Tuesday, July 21, 2015

The new/old secularism confronts the existential unknown, and a Seth quote

I've come across another article that seeks to address the religious component of the "I visited Heaven and returned" genre of books. Essentially, this currently fashionable approach conflates traditional religious dogma with the "visiting heaven" movement... Because some NDE books have a decidedly Christian spin, the whole genre is tainted. The author concludes:

Reading these books catapulted me back into my evangelical past life, reminding me of who I might be still, had I not sought relief from the dissonance of biblical literalism. For me, the genre’s popularity was not a sign of resurgent faith, but symptomatic of faith’s waning – a last gasp at belief, a signal of a coming break.

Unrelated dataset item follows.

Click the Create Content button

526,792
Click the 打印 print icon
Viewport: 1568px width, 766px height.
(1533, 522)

I'm not sure that I can add anything to this debate that others haven't said better, except:  At different times in my life, I have both a committed secular, agnostic humanist, and a devout Christian fundamentalist. I have lived in both worlds.  Both times, I was convinced that I was completely right, and that the "other side" was sadly misinformed.  And I had an arsenal of facts and rhetorical tools to fling at the other side. Both sides have a fair number of ideological refugees from the other. What I see now, however, when I read the arguments of either, is the smug self-assurance of the one, and the devout moral superiority of the other.  I don't see anything that resonates as truth to me.

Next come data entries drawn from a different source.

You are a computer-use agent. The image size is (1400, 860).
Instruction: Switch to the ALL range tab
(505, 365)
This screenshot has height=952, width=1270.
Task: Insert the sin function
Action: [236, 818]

Maybe the transcendent nature of the NDE can't be understood with any of our current intellectual tools.  As with other facets of this multidimensional phenomenon, we will have to grow some new tools, or evolve a bit further, before we can assimilate it into our world view. We simply lack the experiential vocabulary now.

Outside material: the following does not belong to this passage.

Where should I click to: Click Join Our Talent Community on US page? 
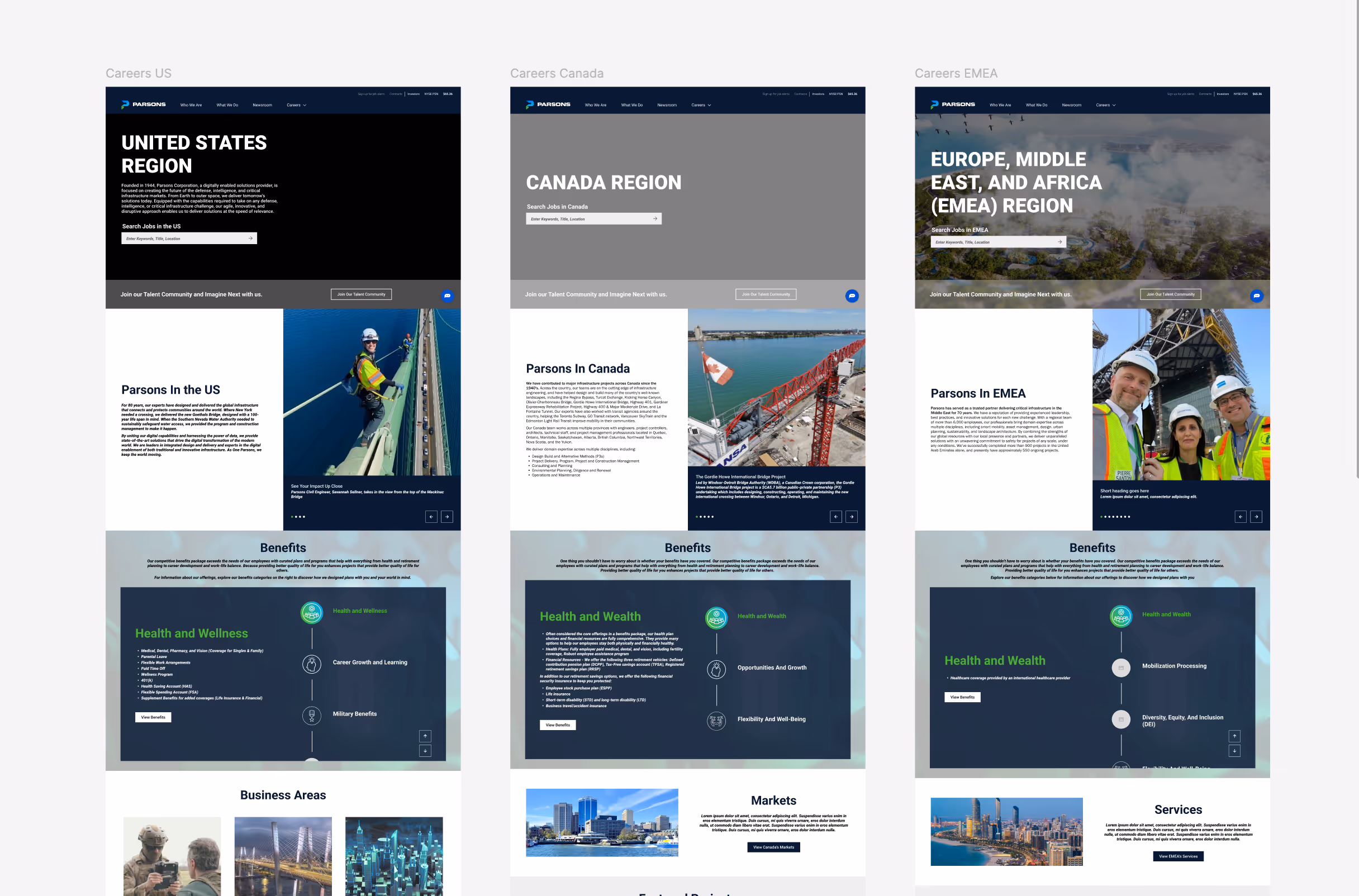361,294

Somewhat along the same line, I ran across this Seth quote that fleshes out (somewhat) that enigmatic discussion in "Seth Speaks" involving the return of the "Christ personality" later in this century. Presumably, this return will come at a pivotal time in human history when, after some unspecified crises, humanity experiences a "shift" in consciousness.  The idea of this shift appears in a number of books and has been appropriated by the New Age movement. The more apocalyptic students of this New Age have made a number of predictions, describing, variously, end-world scenarios, axis shifts, and land mass changes. And all have been wrong. From Book Five of "The Early Sessions":

There will be a change in 100 years... when you will be able to see more... You will see through a growth of ability and consciousness... an enlargement... that has been growing for 500 years... the change began in the Middle Ages, existed briefly, died, then began again... It will involve an expansion of consciousness, not physical knowledge... You will directly and simply perceive more... I cannot make Ruburt find all the words. Your God is part of a larger reality. We see what we can see... This larger reality is also a part of our dreams: it is more important and vital than breath, for you are all part of this individually. There is a give and take between you and the stars on a physical basis, just as there is also a connection between selves and what you call a god. There is no real division between you and God and I... only a unity that you cannot as yet understand.

I'm stumped by Seth's allusion to the change that "began in the Middle Ages, existed briefly, died, then began again..."  Maybe a Medieval scholar (who's hopefully also a Seth student) will stumble across this and offer a clue. But I'm stumped, mostly because it's counter-intuitive:  Humanity *did* have a shift of consciousness at the end of the Middle Ages (triggered by the mass die-offs from the Black Death), but this shift resulted in the current dominant secular materialist world view (the Age of Reason). Seth seems to suggest that in the latter half of this century, another shift will occur, and it's not unreasonable to assume that it will also correspondent to a mass extinction of some sort (or sudden population reduction). Unfortunately, because we're not there yet, we can't know what this shift entails.

Perhaps it is an awareness of this coming shift that is inflaming both the secularists and the religionists. Both sides fear the triumph of the other; secularists fear that the hard-won achievements of science will backslide into superstition, and the religionists fear that materialism will eradicate any trace of that inner reality that still speaks to those who listen. But I think that Seth is saying that neither doomsday will occur. What is coming is a synthesis of the best of both, yet completely new, and, for now, unknown, and unknowable.